Un mouvement ténébreux appelé "Thai Blood" répandit de la propagande contre les catholiques. Elle a qualifié le bouddhisme d'essentiel à l'identité thaïlandaise. Les catholiques ne pouvaient jamais être de vrais Thaïlandais, étaient souvent des étrangers, voulaient asservir les Thaïlandais et formaient une «cinquième colonne».

Église catholique Saint Joseph sur les rives de la rivière Chao Phraya près d'Ayutthaya

Dans de nombreux endroits de l'Isan, mais aussi de la province de Chachoengsao, les autorités ont organisé des meetings où les catholiques ont été sommés de renoncer à leur foi catholique et de revenir à la seule et unique religion thaïlandaise, sous peine de perdre leur emploi et autres menaces. Un chef de district a déclaré : "Celui qui veut redevenir bouddhiste peut s'asseoir sur la chaise, celui qui veut rester catholique doit s'asseoir par terre". Tous sauf quelques-uns se sont assis par terre.
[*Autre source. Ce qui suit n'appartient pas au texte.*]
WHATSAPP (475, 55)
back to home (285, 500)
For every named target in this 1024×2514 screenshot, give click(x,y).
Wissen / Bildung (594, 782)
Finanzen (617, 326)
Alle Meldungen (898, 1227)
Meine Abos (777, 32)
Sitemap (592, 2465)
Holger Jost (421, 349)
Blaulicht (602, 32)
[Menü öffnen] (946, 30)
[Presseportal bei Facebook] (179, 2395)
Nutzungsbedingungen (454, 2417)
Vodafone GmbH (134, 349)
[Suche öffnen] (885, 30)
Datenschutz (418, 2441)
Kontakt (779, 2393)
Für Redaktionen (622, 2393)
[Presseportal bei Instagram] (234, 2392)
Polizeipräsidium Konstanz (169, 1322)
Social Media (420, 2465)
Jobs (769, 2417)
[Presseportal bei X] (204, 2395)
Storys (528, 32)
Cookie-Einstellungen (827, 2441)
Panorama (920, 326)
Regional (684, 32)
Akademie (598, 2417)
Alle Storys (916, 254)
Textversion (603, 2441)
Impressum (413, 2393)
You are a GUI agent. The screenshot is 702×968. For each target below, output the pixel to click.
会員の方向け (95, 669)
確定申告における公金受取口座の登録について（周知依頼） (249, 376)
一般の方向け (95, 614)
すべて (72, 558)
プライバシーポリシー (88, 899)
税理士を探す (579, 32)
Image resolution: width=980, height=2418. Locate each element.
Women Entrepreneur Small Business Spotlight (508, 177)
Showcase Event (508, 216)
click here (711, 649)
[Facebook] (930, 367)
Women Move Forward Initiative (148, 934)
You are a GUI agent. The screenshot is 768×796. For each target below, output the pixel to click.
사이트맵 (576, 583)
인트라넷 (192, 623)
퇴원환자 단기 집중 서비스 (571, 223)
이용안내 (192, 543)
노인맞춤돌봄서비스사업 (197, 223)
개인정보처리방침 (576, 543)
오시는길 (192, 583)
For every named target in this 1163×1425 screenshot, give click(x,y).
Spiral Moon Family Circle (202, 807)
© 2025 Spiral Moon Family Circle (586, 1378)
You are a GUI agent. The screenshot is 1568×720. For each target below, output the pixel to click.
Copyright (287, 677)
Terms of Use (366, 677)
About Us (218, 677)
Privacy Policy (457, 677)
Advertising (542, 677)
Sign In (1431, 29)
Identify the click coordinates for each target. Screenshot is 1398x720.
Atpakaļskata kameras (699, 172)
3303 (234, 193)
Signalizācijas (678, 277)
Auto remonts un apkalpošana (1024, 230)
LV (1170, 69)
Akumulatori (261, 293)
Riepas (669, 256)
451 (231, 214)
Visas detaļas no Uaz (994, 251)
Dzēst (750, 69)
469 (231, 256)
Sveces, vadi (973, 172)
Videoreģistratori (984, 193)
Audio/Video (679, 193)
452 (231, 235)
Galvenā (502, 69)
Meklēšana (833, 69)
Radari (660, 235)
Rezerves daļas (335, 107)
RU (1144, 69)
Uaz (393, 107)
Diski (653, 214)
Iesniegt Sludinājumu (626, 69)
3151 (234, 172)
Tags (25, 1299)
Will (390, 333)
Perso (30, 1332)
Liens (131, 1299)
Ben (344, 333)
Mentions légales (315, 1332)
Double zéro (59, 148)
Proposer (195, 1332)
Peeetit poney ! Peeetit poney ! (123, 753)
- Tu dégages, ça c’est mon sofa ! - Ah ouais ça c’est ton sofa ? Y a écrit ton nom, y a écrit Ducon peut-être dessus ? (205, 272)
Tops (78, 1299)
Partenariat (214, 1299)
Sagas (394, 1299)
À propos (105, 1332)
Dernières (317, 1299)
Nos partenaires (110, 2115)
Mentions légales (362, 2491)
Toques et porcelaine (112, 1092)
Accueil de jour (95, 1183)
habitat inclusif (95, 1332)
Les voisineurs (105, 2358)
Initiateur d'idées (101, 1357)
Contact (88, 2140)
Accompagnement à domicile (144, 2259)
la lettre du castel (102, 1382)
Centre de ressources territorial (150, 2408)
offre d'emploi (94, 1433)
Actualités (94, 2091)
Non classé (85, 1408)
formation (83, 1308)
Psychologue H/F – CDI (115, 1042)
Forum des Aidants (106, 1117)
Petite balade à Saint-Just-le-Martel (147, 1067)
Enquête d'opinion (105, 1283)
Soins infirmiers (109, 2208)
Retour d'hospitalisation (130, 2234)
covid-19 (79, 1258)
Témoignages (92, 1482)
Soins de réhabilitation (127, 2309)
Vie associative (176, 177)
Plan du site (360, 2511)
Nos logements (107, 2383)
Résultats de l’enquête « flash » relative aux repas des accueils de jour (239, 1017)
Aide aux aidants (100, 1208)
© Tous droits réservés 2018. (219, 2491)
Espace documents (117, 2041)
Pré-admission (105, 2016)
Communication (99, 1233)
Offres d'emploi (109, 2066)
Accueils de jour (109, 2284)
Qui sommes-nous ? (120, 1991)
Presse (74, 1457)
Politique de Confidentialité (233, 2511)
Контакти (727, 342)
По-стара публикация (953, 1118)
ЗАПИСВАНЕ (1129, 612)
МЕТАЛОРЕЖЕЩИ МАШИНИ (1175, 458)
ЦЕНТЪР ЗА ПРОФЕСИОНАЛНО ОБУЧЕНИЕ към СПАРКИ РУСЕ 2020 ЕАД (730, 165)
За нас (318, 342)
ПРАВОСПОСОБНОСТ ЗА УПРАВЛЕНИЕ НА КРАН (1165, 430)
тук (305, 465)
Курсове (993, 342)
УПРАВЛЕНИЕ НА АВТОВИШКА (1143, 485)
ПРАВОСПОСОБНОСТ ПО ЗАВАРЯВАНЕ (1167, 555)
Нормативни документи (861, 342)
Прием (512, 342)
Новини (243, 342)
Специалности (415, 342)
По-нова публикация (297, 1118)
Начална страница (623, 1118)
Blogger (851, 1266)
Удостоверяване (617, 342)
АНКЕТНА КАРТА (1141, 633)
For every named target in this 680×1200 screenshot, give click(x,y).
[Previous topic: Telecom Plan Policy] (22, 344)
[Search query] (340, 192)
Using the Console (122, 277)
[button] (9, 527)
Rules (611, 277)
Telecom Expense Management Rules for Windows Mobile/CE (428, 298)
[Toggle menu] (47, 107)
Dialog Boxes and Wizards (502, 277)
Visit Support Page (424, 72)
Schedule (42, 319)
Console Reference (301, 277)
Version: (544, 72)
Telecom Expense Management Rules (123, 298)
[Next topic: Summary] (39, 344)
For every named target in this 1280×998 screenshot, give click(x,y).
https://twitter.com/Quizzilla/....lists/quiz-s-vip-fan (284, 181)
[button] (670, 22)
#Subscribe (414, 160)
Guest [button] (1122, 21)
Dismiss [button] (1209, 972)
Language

Même après l'armistice de fin janvier 1941, les persécutions et les intimidations se poursuivent. Elle ne s'est terminée qu'en 1944 lorsqu'il est devenu clair que le Japon allait perdre la guerre et que le Premier ministre Phibun a démissionné (1er août 1944) pour rendre les Alliés plus favorables.

Après la guerre

L'Angleterre considérait la Thaïlande comme une nation hostile et exigeait de l'argent et des biens (riz) en compensation. L'Amérique a été plus indulgente dans son jugement, se référant au mouvement Free Thai qui s'était opposé aux Japonais. La France insiste pour rendre les « territoires perdus ».

La Thaïlande était impatiente de rejoindre la communauté internationale d'après-guerre. L'influent Pridi Phanomyong a prôné de bonnes relations avec l'Amérique et les puissances européennes, dont la France, bien qu'il ait rejeté le colonialisme et soit entré en relations avec le mouvement de libération du Vietminh.

En octobre 1946, des discussions acharnées eurent lieu au parlement thaïlandais sur la demande française de restitution des « territoires perdus », soutenue par d'autres puissances. C'était un choix entre se rendre ou se battre. Avec regret, le parlement a finalement opté pour la restitution et la paix. Les sentiments amers à ce sujet peuvent être ressentis à ce jour, comme dans l'agitation autour du temple de Preah Vihear, qui est revendiqué à la fois par la Thaïlande et le Cambodge et où les combats de 2011 ont fait des dizaines de morts.

Et c'est précisément Phibun, celui qui avait conquis les « territoires perdus » en 1941, qui organisa un coup d'État en novembre 1947 et rendit ensuite officiellement les « territoires perdus » à la France.

De nombreux Thaïlandais appellent donc le « Monument de la Victoire » un monument « d'Humiliation et de Honte ».

Source principale:

Shane Strate, Les territoires perdus, l'histoire de l'humiliation nationale en Thaïlande, 2015 ISBN 978-0-8248-3891-1

1 réponse à "'Lost Lands' et la persécution des catholiques en Thaïlande (1941 - 1944)"

  1. l.taille basse dit

    Si vous cédez des territoires, vous pouvez garder la "paix" et Chulalongkorn sera loué !
    La Thaïlande n'a donc jamais connu la colonisation !
    Quelque chose comme "si tu fermes les yeux, ça n'existe pas".